I got an email from one of my administrators that the front end was unreachable. I immediately tried to visit the web application in my browser, log into the machine via SSH and ping the server IP address. All failed. I went on the Rackspace Cloud Server Live Chat to raise the issue with them.
I was told to open a ticket through the admin console. So I did and I handed the ticket number to the operator who said they’d pass it on to operations.
I got a reply on the ticket. All it says is we’re working on it. At this point, I’m freaking out because I have been down for over three hours.
Still no word from Rackspace. I got on the phone and explained the issue and that I didn’t feel it was being taken seriously. The operator got the account manager on the phone who in turn got a tech guy on the call. They said that the VM wasn’t built properly when I first created it like 6 months ago and that at that time it was queued up to be deleted and rebuilt. It took this long to finally come down the queue and actually get deleted. They said they would rebuild the server and let me keep the same IP and that I would get an email with new credentials.
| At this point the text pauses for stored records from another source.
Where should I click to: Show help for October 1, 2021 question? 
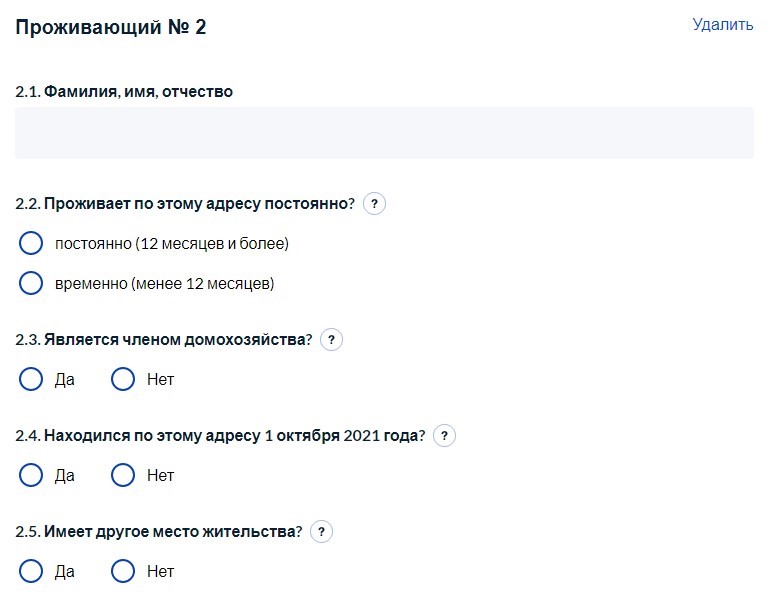tap(444, 436)
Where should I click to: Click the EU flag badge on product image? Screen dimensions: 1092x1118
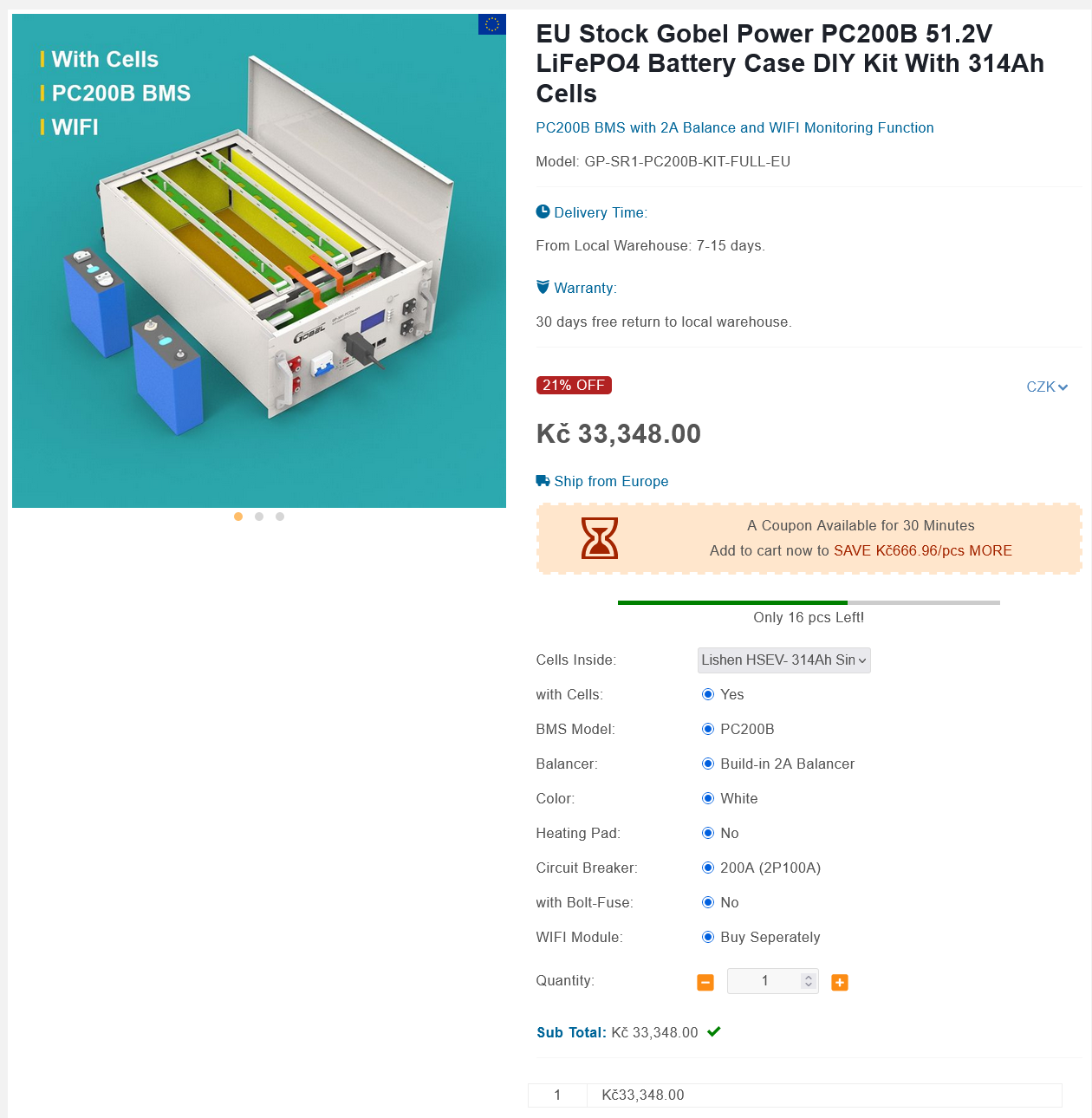click(491, 24)
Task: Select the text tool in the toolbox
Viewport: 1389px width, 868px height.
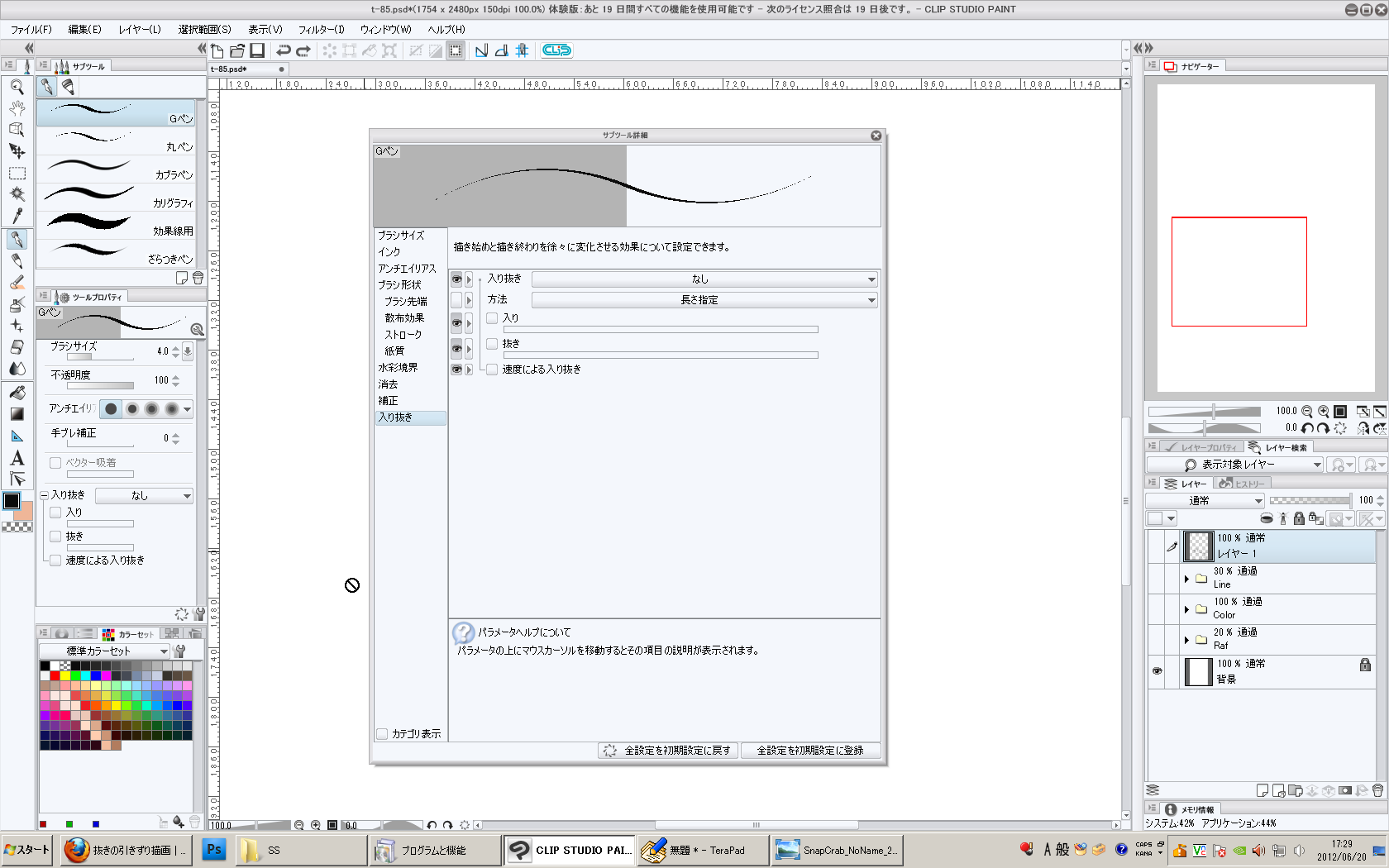Action: pos(17,458)
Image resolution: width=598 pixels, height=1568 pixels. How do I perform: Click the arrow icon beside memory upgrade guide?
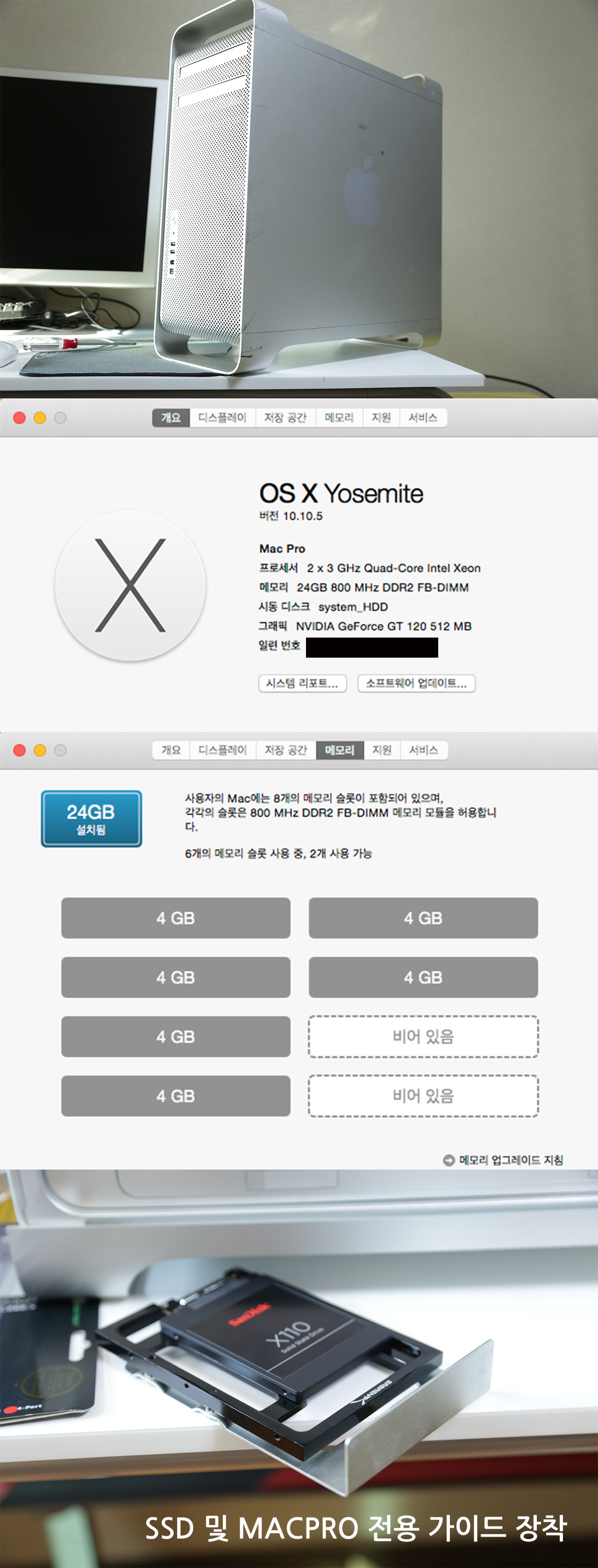[x=449, y=1160]
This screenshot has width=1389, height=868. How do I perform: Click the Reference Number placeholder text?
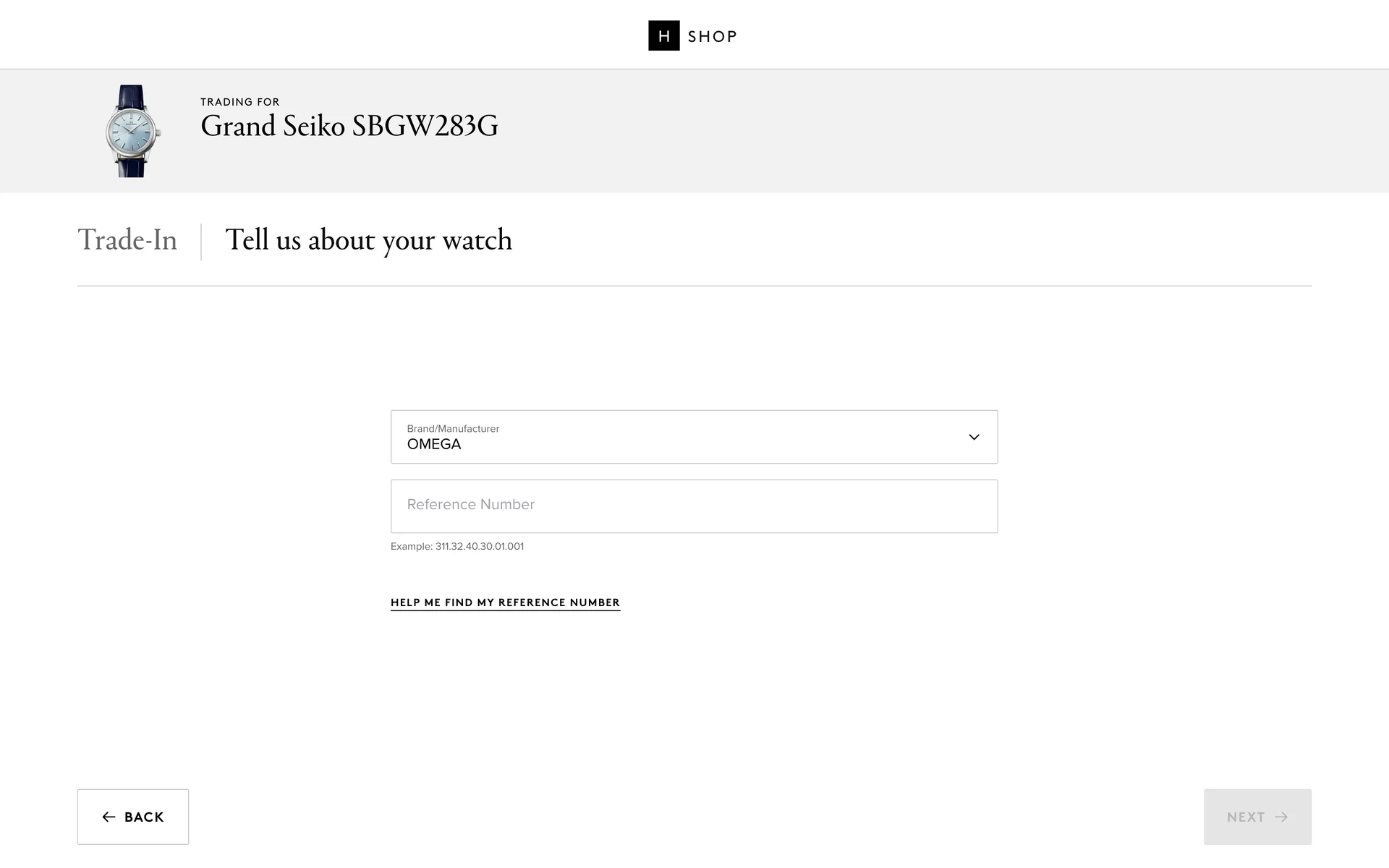click(470, 505)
I received said email and started to restore the server. Luckily, I had a working Chef script which made this very simple to do. I think I was back online in about 30 minutes.
Everyone has been really nice and apologetic. They even gave me a month’s credit to cover the damages. I still think Rackspace is great but this whole incident made me realize that anything can fail and that you should design your application for easy recovery. And test your backups!